The Google Searching video was on improving your searches in Google using the following:

  • quotes to get specific key words eg “data science on construction”
  • using – sign to exclude certain sites eg “data science on construction” -mbie -nz   ( note no space between – and word you want excluded)
  • using wildcard “*” in search  “data on construction *  2018”
  • using a specific site to explore eg site: statistics   or more specific  site: statistics or site: *.nhs or by country site:nz “poverty statistics”
  • getting filetype     eg site:nl filetype:pdf
  • for a database, where searches could vary  eg site:nz database “search by”    ( the search by would most probably be a place for putting a query to the database)

There was a web scraping video  that I thought was great. I had previously had a couple of attempts with Python & the Beautiful Soup Extension package that I have had limited results with so far.

I particularly liked the google spreadsheets example (from 3.40 to 6.30 in the video above). This required a command in a cell with   =importhtml(“URL”, Query, index), in the example he used it was a table

Also the free Outwit Hub tool that he demonstrated that works over several pages (from 9.10 to 12.40 on the video above).

Outwit Example also using Google Search site:nz database ‘search by”

I tried it out on a database search that I found and the web site did not include   the actual search in the url so I had to run the search in the web page within Outwit Hub and then it crawled through the pages to get the first 100 lines (there was some messy lines I had to clear). I could run the search again from a later date to grab more data as it exceeded the 100 row limit of the free version. I am still impressed by the tool.

I did a search on the web for some other tools and came across this article which then referenced a later article highlighting other web scraping tools, some free.

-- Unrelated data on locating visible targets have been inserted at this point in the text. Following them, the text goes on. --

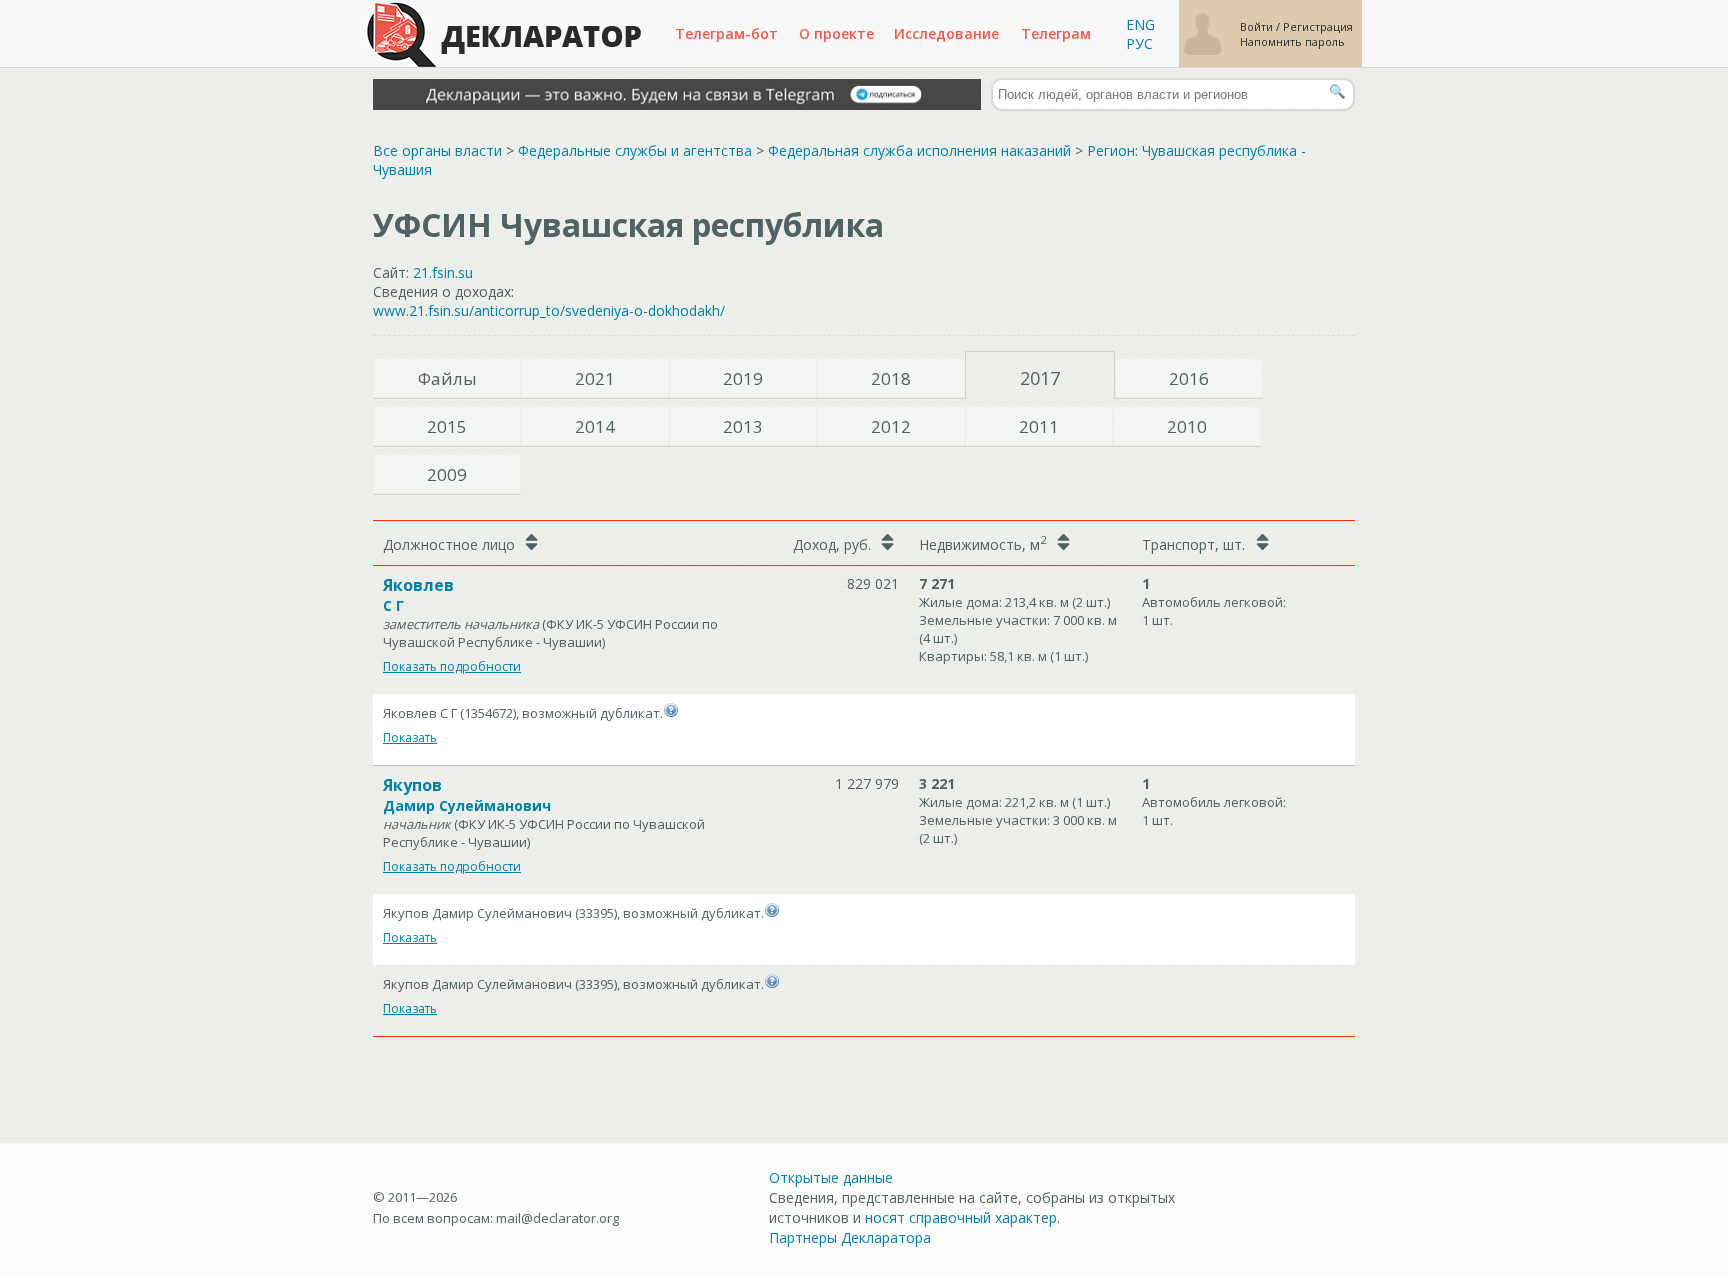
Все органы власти (437, 150)
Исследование (946, 33)
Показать (410, 737)
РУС (1139, 43)
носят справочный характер (961, 1217)
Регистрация (1318, 26)
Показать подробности (452, 666)
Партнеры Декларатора (850, 1237)
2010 (1187, 426)
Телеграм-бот (726, 33)
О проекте (836, 33)
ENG (1140, 24)
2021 (595, 378)
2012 (891, 426)
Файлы (447, 378)
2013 (743, 426)
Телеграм (1056, 33)
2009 (447, 474)
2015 (447, 426)
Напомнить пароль (1292, 41)
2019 (743, 378)
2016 (1189, 378)
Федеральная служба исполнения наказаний (919, 150)
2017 (1040, 378)
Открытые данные (831, 1177)
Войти (1258, 26)
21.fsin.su (443, 272)
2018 (891, 378)
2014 (595, 426)
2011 (1039, 426)
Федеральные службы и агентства (635, 150)
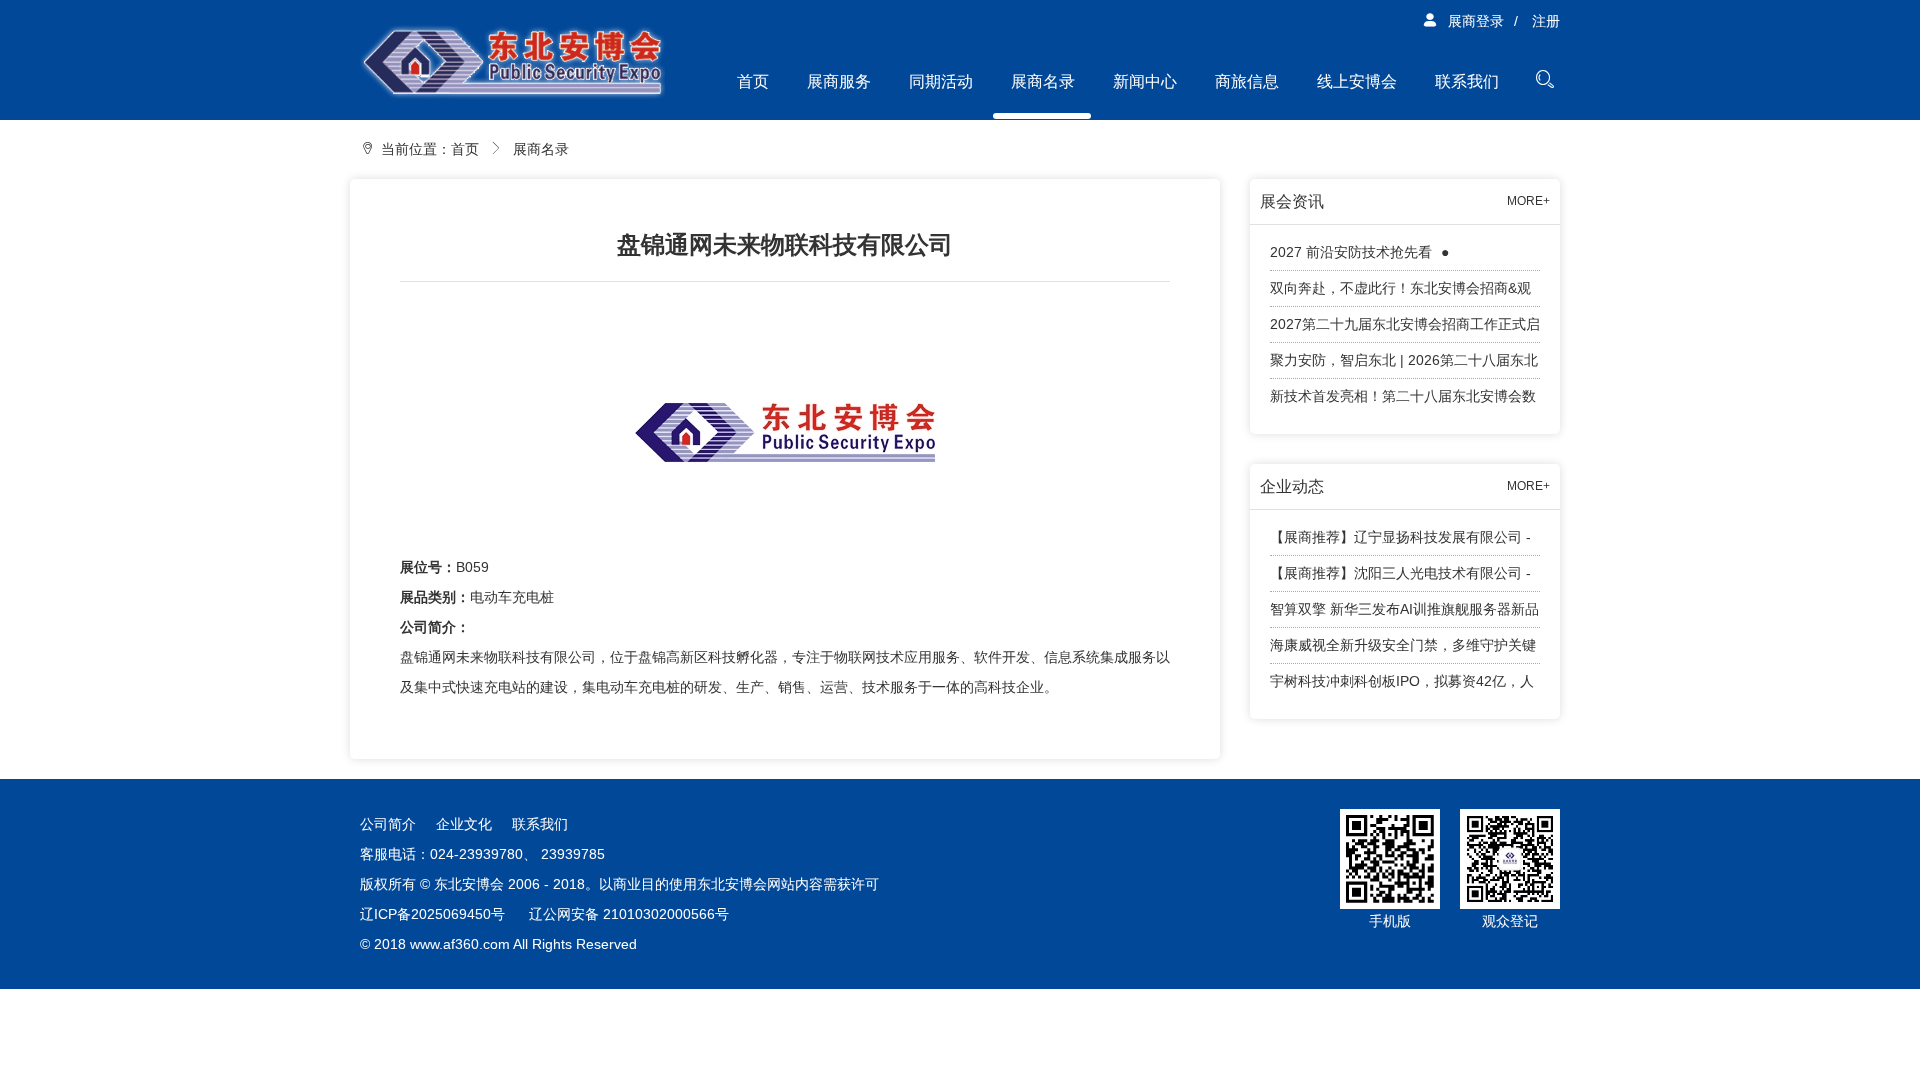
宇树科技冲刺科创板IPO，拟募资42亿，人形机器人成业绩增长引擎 (1402, 686)
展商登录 (1476, 21)
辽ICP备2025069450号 (432, 914)
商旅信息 (1247, 81)
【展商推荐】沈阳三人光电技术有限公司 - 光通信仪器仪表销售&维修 (1400, 578)
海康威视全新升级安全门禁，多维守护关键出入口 (1403, 650)
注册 (1546, 21)
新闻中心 (1145, 81)
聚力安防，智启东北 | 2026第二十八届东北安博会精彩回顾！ (1404, 365)
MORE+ (1528, 201)
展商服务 (839, 81)
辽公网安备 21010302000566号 (629, 914)
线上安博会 (1357, 81)
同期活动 (941, 81)
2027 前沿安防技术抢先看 (1353, 252)
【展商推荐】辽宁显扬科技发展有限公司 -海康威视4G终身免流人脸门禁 (1400, 542)
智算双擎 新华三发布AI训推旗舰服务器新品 (1404, 609)
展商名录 (1043, 81)
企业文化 (464, 824)
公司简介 (388, 824)
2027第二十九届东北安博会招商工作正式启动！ (1405, 329)
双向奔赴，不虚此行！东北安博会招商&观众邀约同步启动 (1400, 293)
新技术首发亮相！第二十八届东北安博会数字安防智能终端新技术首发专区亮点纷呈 (1403, 401)
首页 (753, 81)
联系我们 (1467, 81)
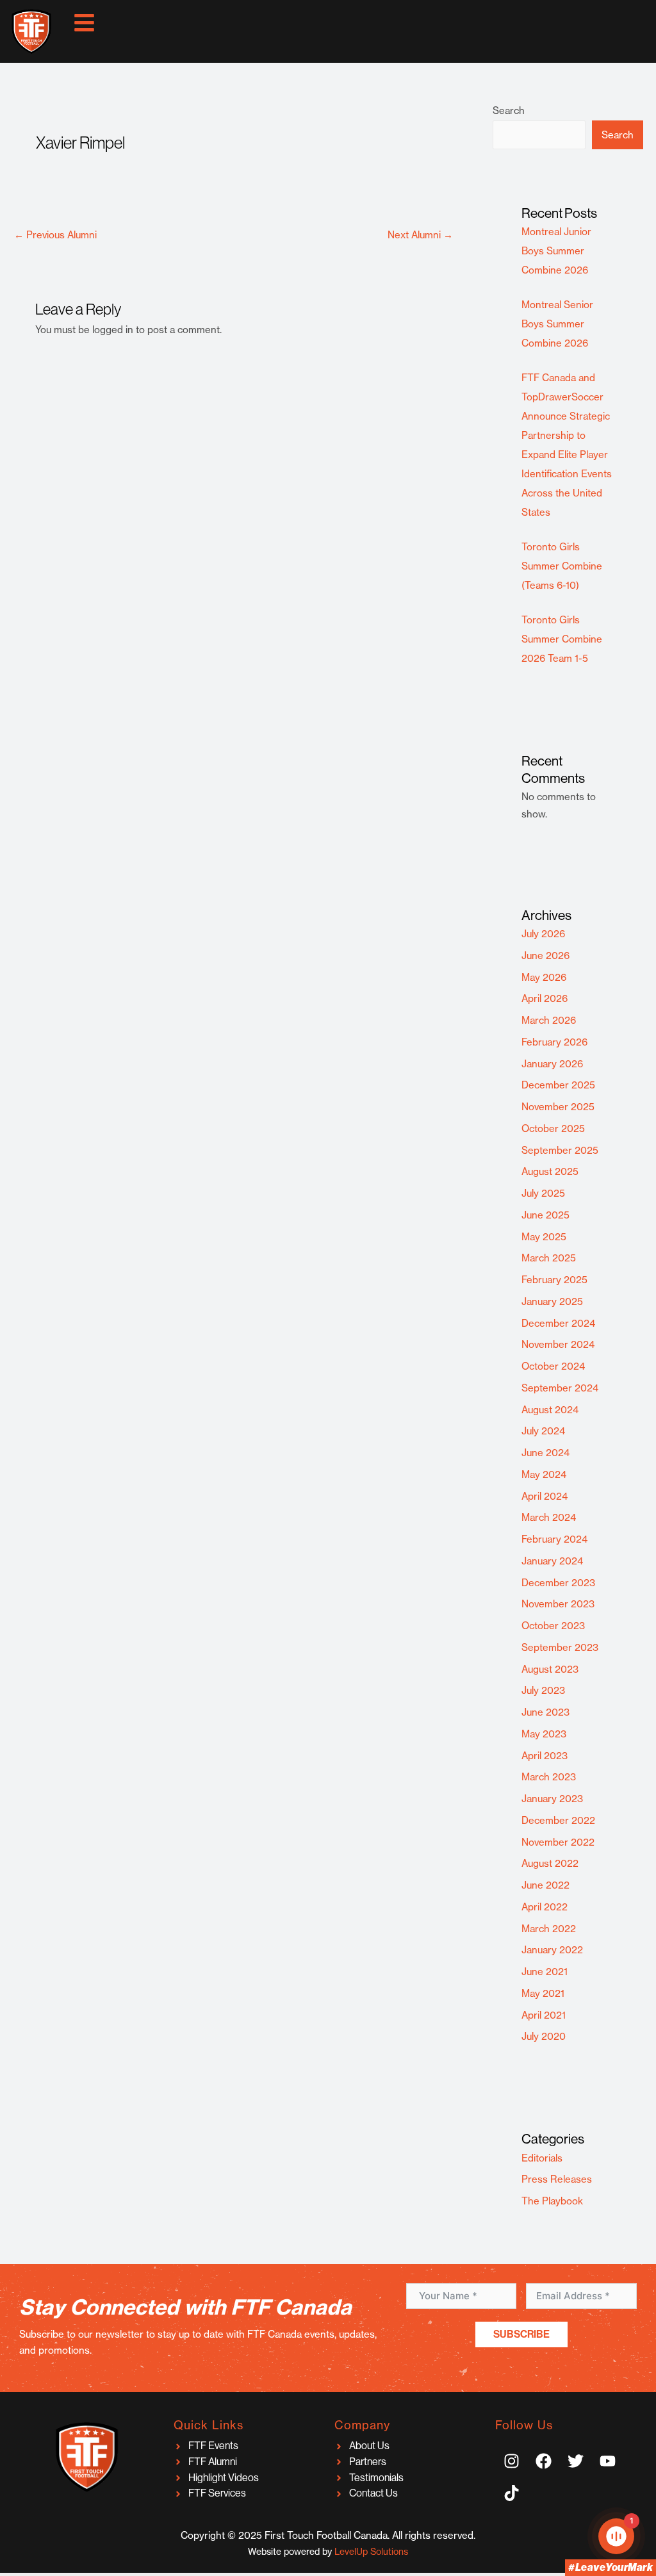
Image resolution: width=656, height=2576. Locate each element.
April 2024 (544, 1496)
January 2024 (552, 1561)
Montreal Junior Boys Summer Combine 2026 (556, 251)
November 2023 (557, 1604)
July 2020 (543, 2036)
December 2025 (558, 1085)
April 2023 (544, 1756)
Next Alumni (420, 235)
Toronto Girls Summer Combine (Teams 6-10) (561, 566)
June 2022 (545, 1885)
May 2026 (543, 977)
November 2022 (557, 1842)
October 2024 (553, 1366)
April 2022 (544, 1907)
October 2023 (553, 1626)
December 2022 (558, 1820)
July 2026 (543, 934)
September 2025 (559, 1150)
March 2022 (548, 1929)
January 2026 (552, 1064)
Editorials (541, 2158)
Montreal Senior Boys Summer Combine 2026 (557, 324)
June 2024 (545, 1453)
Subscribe (521, 2334)
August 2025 (549, 1171)
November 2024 (557, 1344)
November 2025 (557, 1107)
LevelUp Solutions (371, 2551)
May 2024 (543, 1474)
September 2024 (559, 1388)
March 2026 (548, 1020)
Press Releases (556, 2179)
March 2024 (548, 1517)
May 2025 (543, 1237)
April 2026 (544, 998)
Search (509, 110)
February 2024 (554, 1539)
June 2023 (545, 1712)
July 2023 (543, 1690)
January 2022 (552, 1950)
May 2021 (542, 1993)
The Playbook (552, 2201)
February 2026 (554, 1042)
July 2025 (543, 1193)
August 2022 (549, 1863)
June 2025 (545, 1215)
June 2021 (544, 1971)
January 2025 (552, 1301)
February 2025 (554, 1280)
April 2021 (543, 2015)
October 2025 (553, 1128)
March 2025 (548, 1258)
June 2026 (545, 955)
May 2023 (543, 1734)
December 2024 (558, 1323)
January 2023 (552, 1799)
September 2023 (559, 1647)
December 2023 (558, 1583)
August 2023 (549, 1669)
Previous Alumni (55, 235)
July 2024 (543, 1431)
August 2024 (549, 1410)
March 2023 (548, 1777)
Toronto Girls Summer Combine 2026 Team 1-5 (561, 639)
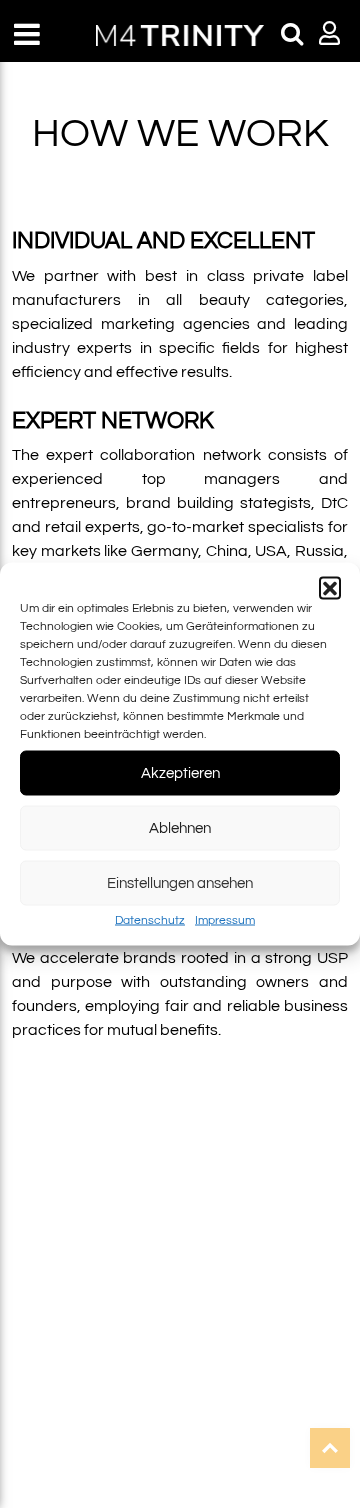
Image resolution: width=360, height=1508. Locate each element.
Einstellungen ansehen (180, 882)
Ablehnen (180, 827)
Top (330, 1448)
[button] (330, 588)
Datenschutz (150, 920)
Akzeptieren (180, 772)
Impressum (225, 920)
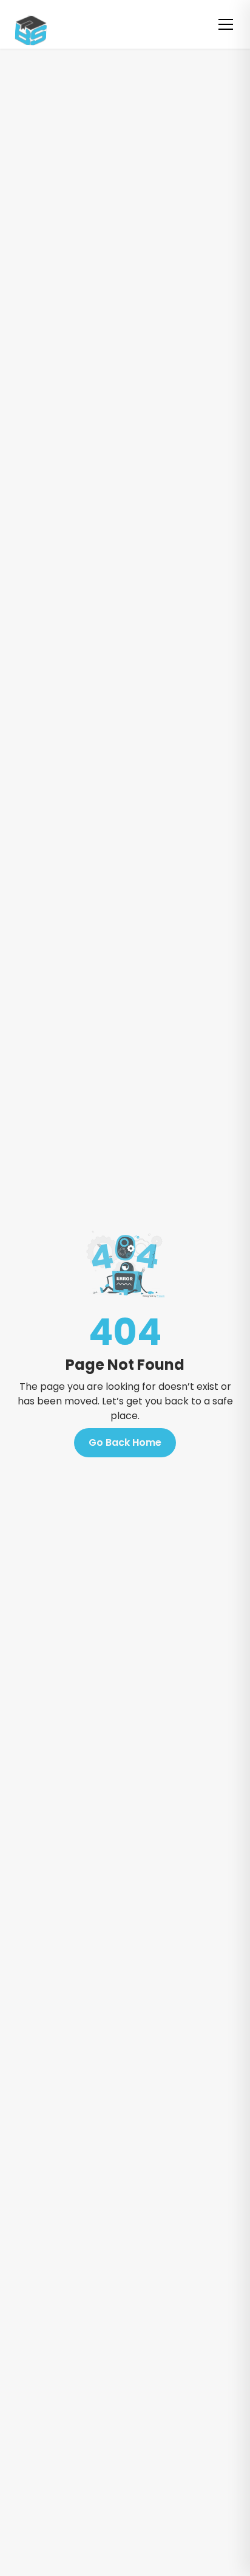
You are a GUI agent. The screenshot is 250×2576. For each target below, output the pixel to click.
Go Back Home (125, 1442)
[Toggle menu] (225, 24)
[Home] (24, 24)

Google Spreadsheet importhtml()

Using the Google Spreadsheets as a test, I also got this  ( although I couldn’t get the table from as I think it is in a separate tab (graph tab and table tab) )


PDF Table Extract using Tabula

And on a similar subject another tool I would like to mention is  TABULA which is able to extract tables from PDF’s and export to say CSV’s . This runs as a server on your computer and opens in your browser. FlowingData recommended this tool.

On this subject I came across an on-line version here.